BEGIN Data rows

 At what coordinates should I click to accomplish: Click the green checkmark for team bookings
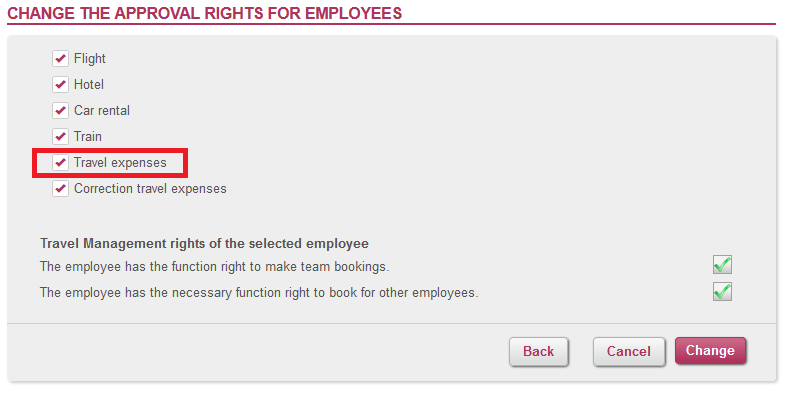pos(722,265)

END Data rows
BEGIN Data rows

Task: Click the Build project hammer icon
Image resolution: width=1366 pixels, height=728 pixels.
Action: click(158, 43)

END Data rows
BEGIN Data rows

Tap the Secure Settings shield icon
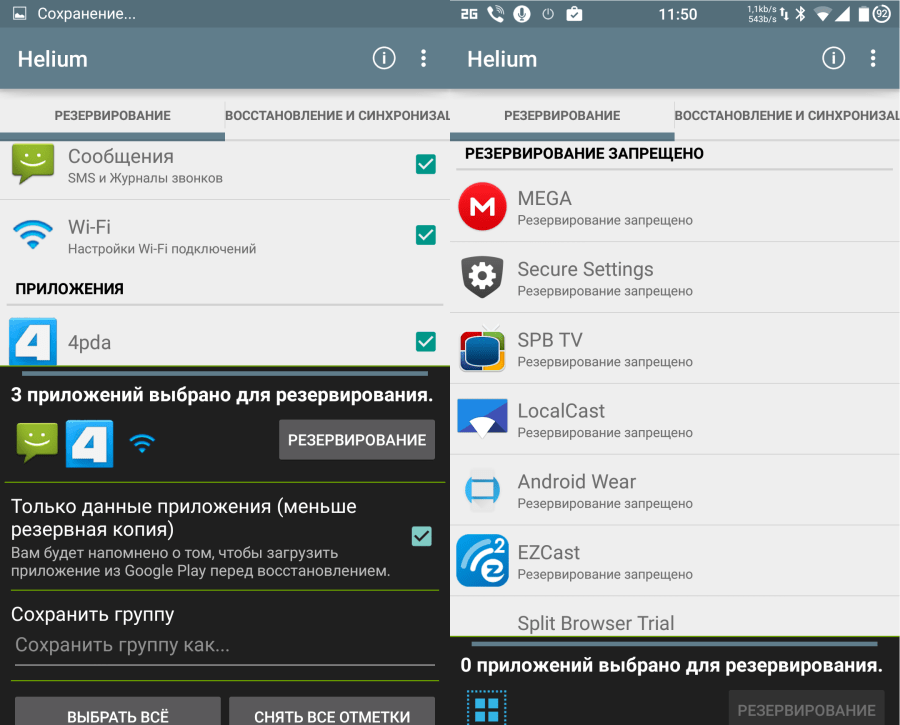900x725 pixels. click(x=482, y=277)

END Data rows

:: Aim of the exercise ::
Retype the records line for line, starting at the line that contains "At what coordinates" and ending at the line that contains "pos(722,265)", with both of those lines included. Leave the pictures out of your answer.

:: Full output ::
 At what coordinates should I click to accomplish: Click the green checkmark for team bookings
pos(722,265)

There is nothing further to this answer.